This post was written by NCTE members Tricia Baldes and Andrea Hayden.
“Good morning, Somers Middle School! Today is November 1st and you know what that means: it’s the first day of National Novel Writing Month (NaNoWriMo for short)!
This month, eighth graders at SMS will take on the challenge of writing a novel. Please encourage and support our young writers as you see them. Ask them what they’re writing about! Look out for more updates throughout November.”
The excitement around NaNoWriMo in our school is palpable. While this excitement starts long before November 1st, this morning announcement over our school’s PA is a perfect example of the celebratory energy around the challenge within and beyond our classrooms.
Our journey with NaNoWriMo started four years ago at an IGNITE session during the 2015 NCTE Convention. Immediately, our wheels began spinning. We were somewhat apprehensive as we considered how we might fit this into our year, but we started to realize how many standards it meets and the potential positive impact NaNoWriMo could have on our students.
Our love for this part of our year has grown exponentially and we now talk about it every chance we get: we presented along with other NaNo lovers last year at NCTE, we set up our formal observations with our principal during this month, we share pictures on our district’s Facebook page, and share our plans with parents at Open House.
NaNoWriMo is now part of the culture of our classroom, the culture of our school, and the culture of our community.
This year we asked students during the first weeks of school, “What are you most excited about for this year in ELA?” and “What are you most apprehensive about this year in ELA?”. Before we had even mentioned it to them directly, the responses to both questions included, “NaNoWriMo” (or sometimes, “that writing a book thing”). They vary from, “I’m so excited and have waited for three years to write my novel! When do we start?!” to “You’re crazy to think I’m going to write a book.”
This year, we were lucky enough to have local author Joseph Wallace visit our school on two occasions in October to kick off our work with NaNoWriMo. After he gave some words of advice about how to get started, our students were off and running—brainstorming plot lines, developing characters, creating worlds for their settings—all with the added benefit of one-on-one and small group conferences with Joe himself.
Leading up to the start of NaNoWriMo, we moved classroom furniture, providing more flexible seating choices. We encouraged students to create playlists so that they can plug-in and be moved by music as they write.
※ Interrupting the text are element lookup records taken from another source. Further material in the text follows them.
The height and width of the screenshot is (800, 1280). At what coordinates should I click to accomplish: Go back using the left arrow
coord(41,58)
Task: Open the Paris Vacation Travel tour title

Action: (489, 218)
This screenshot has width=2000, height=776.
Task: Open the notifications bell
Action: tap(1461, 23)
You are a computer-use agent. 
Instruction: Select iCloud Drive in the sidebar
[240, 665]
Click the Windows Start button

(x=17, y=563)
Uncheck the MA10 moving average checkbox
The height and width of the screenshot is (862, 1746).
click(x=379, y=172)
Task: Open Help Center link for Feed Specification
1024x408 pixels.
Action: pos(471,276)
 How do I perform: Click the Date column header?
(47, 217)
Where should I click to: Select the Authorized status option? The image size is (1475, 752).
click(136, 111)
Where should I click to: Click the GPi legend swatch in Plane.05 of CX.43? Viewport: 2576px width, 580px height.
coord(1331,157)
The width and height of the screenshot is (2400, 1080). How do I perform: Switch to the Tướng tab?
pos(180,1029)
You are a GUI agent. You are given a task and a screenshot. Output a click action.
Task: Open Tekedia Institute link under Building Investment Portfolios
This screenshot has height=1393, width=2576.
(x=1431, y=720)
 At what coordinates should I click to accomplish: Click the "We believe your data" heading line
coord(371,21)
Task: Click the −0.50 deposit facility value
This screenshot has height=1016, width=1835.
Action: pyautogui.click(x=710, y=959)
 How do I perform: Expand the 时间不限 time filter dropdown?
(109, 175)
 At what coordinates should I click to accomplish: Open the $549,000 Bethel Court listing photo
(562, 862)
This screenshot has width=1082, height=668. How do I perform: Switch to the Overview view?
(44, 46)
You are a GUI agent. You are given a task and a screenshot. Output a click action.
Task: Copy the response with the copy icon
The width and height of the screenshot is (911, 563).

And we explained how our classroom will be Flipped throughout the month with students watching instructional videos at home while using all class time to write.
On November 1st, students were greeted by a decorated Peanut the Elephant—our school mascot, who stands guard at the entrance to our school celebrating the start of NaNoWriMo.
Signs were hung outside our classrooms, decorations were put up, and announcements were made. By then, the buzz around NaNoWriMo was everywhere: the students were talking about it—in our ELA classrooms, of course, but also in the hallways, the cafeteria, other classes and at home.
As the writing began, the balloon that had been blown up, little by little over these past few months (and past few years for some), finally got to fly around the room. When students began typing and on that first day, it was fast and furious. They had prepared for this day, and most were ready to go.
They dove into their stories, heads down, fingers flying across the keyboard. There were some students, of course, who needed more help along the way: some who still couldn’t believe they were going to do this and couldn’t imagine how it would go; some who were afraid about starting; and some who started off strong but then got stuck or suddenly doubted themselves. And we were there with resources, supports, and words of encouragement as needed!
Now the halfway mark of the month is approaching and our students are energized and motivated to achieve the goals they set for themselves and to bring their ideas to the page. While we are facilitators of the whole project, our role changes day to day, conference to conference. We are cheerleaders, coaches, therapists, and wordsmiths providing whatever supports our students need along the way.
We see a lasting impact from this process that goes far beyond a typical writing unit in an ELA class. NaNoWriMo is remembered; it reframes students’ perspectives on who they are as confident and successful writers, and as confident and successful people.
Tricia Baldes earned a master’s in English from Lehman College and has been a middle level educator since 2001. In addition to presenting at national conferences for NCTE and ACSD, Tricia has led various teacher trainings and programs for students. She teaches eighth-grade English in Westchester County, N.Y.
Andrea Hayden earned a bachelor’s degree in elementary and special education at the State University of New York at Geneseo. She earned a master’s in curriculum and instruction from Boston College and has been teaching Special Education at the middle school level since 2002. Over that time, Andrea has developed a passion for inclusive education. She co-teaches eighth-grade English in Westchester County, N.Y.